Cover: The portrait of Stanis Malom is deceptively simple. In fact, Brian made a number of decisions that demonstrated his experienced point of view. He placed Stanis in the open shade of the porch, shielding him from harsh daylight. He positioned him against the neutral background of the house wall, framing him between the door and window, asymmetric elements that directed attention to the center. He designed the picture with extra room at the top of the frame, knowing that would be needed for the magazine’s logo. By photographing Stanis from a distance, Brian also showed the disfiguring yaws infection on his leg—a central story element—in a way that informs without disengaging the viewer. This combination of quickly made and skillfully executed choices resulted in a powerful cover image.

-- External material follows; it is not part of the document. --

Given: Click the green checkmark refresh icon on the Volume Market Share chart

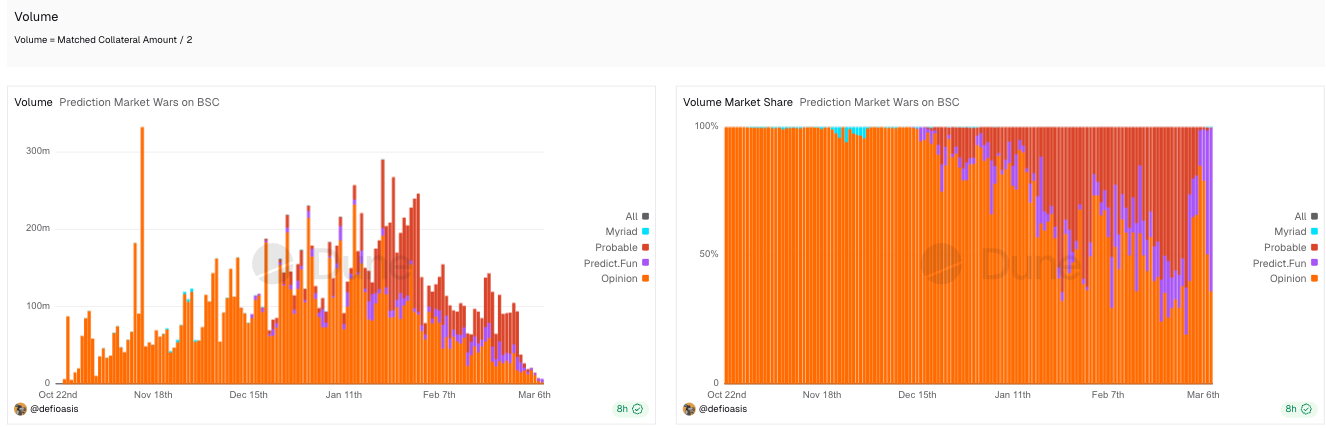Looking at the screenshot, I should 1306,409.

Examination: The story centers around Dr. Oriol Mitjà’s efforts to combat and call attention to this little-known disease. To open the layout, it was critical that Brian capture a photograph that dramatically displayed both Mitjà’s concern and his work. Brian photographed Mitjà as he performed a number of examinations. Several elements combine to make the picture we chose appropriate. Although it is a crowded situation, Mitjà’s posture, stretched diagonally across the frame as he examines the boy’s foot, gives the composition a center, the angle of his body guiding the viewer’s eye to the diseased area. To the left and right, people in green shirts frame the doctor, formally balancing the composition. Finally, because Brian spent time working the situation, by the time he took this picture most of the crowd was ignoring him, so the primary attention centers on Mitjà’s intense expression.
Children: Brian made a number of decisions that elevate this simple portrait to a higher level. By placing himself at or below the eye level of the children, he made them seem important, almost monumental. Submerging them in calm water eliminated all but the heads of the two closest children, drawing attention to their faces. Positioning the children against a natural but neutral background allowed him to eliminate potential distractions. The result, which closes the story, is a portrait foreshadowing an uncertain future: These are children coming of age who must cope with a treatable yet dangerous disease.
Bill Douthitt is the Photography Managing Editor at Science.